Clinical Record Pedeatrics Year 3
Location | Examination | |
01/03/10 – 05/03/10 | RHSC | Supine Chest 4 O 5 A 1 U |
Journal
This piece of writing is information on Paediatric Chest Projections taken from the Wiki Radiography website. Demonstrating the difficulties encountered with paediatric radiography.
I found paediatric radiography one of the most difficult disciplines within radiography.
Reflection
There is no difference in the diagnostic value of an antero-posterior (AP) projection compared to the postero-anterior (PA) projection of the chest in a child less than 4 years of age as the thoracic cage is essentially cylindrical in young children and magnification of mediastinal organs is insignificant (Blickman, J.G. (1994) Pediatric Radiology: The Requisites. Mosby, London). However, an AP projection is associated with a higher radiation dose to the developing breast, sternum and thyroid, and radiographers should take this into consideration when choosing the radiographic projection. In children under 4 years of age, the AP projection is often preferred due to ease of positioning and immobilisation. Young children like to see what is going on around them and positioning for an AP projection allows the child to watch the radiographer. A disadvantage of the AP projection is the likelihood of lordosis.
Antero-Posterior AP (Supine)
The patient is positioned supine with the median sagittal plane at 90° to the image receptor. A 15° foam pad is placed under the upper chest and shoulders to prevent lordosis. The chin is raised and the arms are flexed and held on either side of the head to prevent rotation. Sandbags and lead rubber are placed over the hips and legs to provide immobilisation of the legs or alternatively, the legs may be held at the knees by another radiographer or guardian. The primary beam should be centred to the area of interest thereby ensuring that effective collimation can be applied and dose reduced.
Antero-Posterior AP (Erect)
This projection can be performed with the patient standing or seated erect. For younger children, correct positioning and immobilisation are easier to maintain with the child seated. The patient is positioned initially with the posterior aspect of the chest in contact with a cassette. A 15° foam pad is then placed behind the upper chest and shoulders to prevent lordosis. The chin is raised and the arms are flexed and held on either side of the head by another radiographer or guardian to prevent rotation. The primary beam is centred to the middle of the area of interest and collimated to within the area of the cassette. Devices often used for this view are the “Fuller Chair” or “Pig O Stat”.

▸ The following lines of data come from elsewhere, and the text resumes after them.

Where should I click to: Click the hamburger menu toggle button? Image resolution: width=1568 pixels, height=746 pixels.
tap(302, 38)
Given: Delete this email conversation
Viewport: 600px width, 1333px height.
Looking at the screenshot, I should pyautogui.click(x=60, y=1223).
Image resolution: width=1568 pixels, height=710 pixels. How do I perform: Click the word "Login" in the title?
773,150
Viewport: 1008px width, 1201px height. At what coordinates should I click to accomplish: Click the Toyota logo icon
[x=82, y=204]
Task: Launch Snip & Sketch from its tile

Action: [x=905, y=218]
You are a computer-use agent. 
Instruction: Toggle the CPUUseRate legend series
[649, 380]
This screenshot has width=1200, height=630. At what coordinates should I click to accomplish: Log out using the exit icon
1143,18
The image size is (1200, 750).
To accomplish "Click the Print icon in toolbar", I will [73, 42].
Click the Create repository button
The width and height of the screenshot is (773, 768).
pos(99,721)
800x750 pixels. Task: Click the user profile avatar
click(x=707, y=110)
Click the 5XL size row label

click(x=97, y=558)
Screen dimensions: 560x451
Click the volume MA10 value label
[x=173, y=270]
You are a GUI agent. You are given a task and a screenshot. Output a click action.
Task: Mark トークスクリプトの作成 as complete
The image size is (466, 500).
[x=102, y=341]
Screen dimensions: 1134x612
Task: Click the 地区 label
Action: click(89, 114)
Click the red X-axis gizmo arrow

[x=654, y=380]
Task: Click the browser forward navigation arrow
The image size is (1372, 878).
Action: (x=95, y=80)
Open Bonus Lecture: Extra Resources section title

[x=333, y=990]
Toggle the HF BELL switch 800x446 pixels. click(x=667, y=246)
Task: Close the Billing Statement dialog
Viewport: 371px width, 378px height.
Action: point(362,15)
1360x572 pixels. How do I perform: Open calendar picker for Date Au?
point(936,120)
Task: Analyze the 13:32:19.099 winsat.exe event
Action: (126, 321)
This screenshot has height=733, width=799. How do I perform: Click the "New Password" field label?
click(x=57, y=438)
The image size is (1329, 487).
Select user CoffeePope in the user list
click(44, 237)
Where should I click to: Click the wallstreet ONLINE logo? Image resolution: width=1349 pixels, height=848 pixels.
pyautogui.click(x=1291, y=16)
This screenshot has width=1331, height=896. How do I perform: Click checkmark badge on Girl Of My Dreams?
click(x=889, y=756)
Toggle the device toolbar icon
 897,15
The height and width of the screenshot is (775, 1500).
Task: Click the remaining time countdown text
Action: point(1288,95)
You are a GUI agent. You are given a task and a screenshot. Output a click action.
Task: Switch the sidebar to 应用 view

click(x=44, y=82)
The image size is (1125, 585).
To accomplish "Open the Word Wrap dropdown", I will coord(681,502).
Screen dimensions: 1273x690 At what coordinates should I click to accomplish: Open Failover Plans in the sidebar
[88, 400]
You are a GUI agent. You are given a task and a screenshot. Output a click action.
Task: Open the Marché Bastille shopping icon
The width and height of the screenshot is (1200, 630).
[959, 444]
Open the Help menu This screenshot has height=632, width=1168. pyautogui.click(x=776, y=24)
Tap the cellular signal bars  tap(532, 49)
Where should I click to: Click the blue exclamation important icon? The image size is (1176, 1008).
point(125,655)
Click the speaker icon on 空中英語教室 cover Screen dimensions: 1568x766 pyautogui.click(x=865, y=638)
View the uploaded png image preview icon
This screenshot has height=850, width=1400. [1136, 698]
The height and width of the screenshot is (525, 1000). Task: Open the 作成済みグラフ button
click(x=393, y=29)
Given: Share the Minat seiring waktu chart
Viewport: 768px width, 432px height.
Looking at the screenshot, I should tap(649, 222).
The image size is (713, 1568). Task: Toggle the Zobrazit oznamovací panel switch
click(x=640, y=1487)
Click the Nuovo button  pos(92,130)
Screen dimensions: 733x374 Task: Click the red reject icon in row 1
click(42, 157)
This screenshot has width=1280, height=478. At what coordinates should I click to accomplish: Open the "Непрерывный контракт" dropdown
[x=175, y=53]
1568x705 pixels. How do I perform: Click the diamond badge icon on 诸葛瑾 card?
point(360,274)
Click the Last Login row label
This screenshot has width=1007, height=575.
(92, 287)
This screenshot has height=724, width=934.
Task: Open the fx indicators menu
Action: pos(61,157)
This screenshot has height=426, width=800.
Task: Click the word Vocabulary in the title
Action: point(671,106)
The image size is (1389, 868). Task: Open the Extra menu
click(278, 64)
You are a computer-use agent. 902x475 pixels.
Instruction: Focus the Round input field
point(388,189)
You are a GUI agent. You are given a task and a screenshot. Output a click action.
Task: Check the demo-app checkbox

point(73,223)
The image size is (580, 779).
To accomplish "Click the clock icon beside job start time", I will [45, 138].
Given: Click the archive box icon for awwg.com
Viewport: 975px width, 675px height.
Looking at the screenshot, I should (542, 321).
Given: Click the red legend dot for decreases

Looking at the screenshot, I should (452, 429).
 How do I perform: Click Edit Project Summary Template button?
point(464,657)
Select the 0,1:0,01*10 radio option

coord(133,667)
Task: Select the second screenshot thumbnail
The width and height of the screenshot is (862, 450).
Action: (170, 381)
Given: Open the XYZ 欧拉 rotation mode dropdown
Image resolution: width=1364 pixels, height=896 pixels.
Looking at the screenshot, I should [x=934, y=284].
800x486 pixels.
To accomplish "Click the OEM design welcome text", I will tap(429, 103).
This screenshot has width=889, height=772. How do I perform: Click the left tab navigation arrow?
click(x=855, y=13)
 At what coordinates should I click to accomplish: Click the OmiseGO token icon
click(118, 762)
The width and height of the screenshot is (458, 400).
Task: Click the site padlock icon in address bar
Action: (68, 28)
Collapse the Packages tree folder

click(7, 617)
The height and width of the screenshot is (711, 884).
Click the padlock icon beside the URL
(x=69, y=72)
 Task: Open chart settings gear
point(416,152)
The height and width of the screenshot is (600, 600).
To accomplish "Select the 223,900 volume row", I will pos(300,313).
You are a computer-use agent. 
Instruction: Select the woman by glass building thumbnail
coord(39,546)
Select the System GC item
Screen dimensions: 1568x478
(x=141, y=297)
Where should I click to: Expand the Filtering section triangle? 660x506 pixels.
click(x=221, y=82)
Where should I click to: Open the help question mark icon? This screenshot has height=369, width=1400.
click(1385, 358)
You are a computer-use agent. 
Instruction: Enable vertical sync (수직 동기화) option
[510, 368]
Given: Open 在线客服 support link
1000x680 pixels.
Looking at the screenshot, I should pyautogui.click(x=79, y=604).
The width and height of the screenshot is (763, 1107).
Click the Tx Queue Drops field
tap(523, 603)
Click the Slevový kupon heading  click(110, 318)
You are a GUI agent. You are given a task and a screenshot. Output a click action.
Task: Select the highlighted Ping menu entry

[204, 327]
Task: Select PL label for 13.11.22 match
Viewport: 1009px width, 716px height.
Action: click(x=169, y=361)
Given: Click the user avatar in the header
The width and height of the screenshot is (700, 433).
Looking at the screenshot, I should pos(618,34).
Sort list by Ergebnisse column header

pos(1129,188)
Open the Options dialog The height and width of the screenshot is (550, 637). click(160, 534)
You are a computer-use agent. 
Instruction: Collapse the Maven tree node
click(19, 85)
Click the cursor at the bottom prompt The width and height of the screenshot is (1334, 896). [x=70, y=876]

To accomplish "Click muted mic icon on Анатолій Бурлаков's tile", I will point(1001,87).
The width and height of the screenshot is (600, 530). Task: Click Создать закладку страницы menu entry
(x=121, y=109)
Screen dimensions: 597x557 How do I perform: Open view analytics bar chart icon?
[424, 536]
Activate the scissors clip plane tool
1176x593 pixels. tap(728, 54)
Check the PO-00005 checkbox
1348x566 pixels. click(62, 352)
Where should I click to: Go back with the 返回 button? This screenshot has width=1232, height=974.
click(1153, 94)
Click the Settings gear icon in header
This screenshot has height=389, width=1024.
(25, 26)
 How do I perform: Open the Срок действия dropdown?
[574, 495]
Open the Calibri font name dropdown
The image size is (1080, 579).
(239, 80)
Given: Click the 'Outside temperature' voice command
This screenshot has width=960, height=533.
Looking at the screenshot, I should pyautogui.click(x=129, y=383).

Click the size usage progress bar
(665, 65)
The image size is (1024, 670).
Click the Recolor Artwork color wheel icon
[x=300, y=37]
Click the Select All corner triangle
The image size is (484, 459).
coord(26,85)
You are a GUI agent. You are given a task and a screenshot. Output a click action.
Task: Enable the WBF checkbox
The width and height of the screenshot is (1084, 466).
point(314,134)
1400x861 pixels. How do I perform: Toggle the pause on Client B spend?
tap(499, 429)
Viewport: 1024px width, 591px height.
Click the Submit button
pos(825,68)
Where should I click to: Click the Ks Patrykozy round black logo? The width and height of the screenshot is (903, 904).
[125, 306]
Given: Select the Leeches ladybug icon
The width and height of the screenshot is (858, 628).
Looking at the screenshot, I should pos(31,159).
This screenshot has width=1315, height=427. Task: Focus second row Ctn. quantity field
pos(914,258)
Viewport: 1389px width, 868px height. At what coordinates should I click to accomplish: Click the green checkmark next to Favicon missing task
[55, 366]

Postero-Anterior PA (Erect)
This projection can be performed with the patient standing or seated. The patient is positioned with the anterior aspect of the chest in contact with a cassette and their arms around it. Both shoulders should touch the cassette to ensure that there is no rotation. The cassette is positioned to include both apices and the patient’s chin is rested on the cassette top. It is often easier for a young child to maintain this position rather than the more traditional position of the hands being placed on the back of the hips. However, if you are satisfied that the child will maintain the adult position then this should be used as it is more likely to help clear the scapulae away from the chest. The primary beam is centred to the middle of the area of interest and collimated to within the area of the cassette.
Lateral
Lateral chest radiography is often easier to perform on young children if they are seated. The child sits or stands with the side under investigation closest to an appropriately sized cassette. The cassette is positioned to include the whole of the chest. The patient’s chin is raised and the arms are flexed at the elbow and held on either side of the head by a suitably protected radiographer or guardian to prevent rotation. The primary beam is centred to the middle of the area of interest and collimated to within the area of the cassette.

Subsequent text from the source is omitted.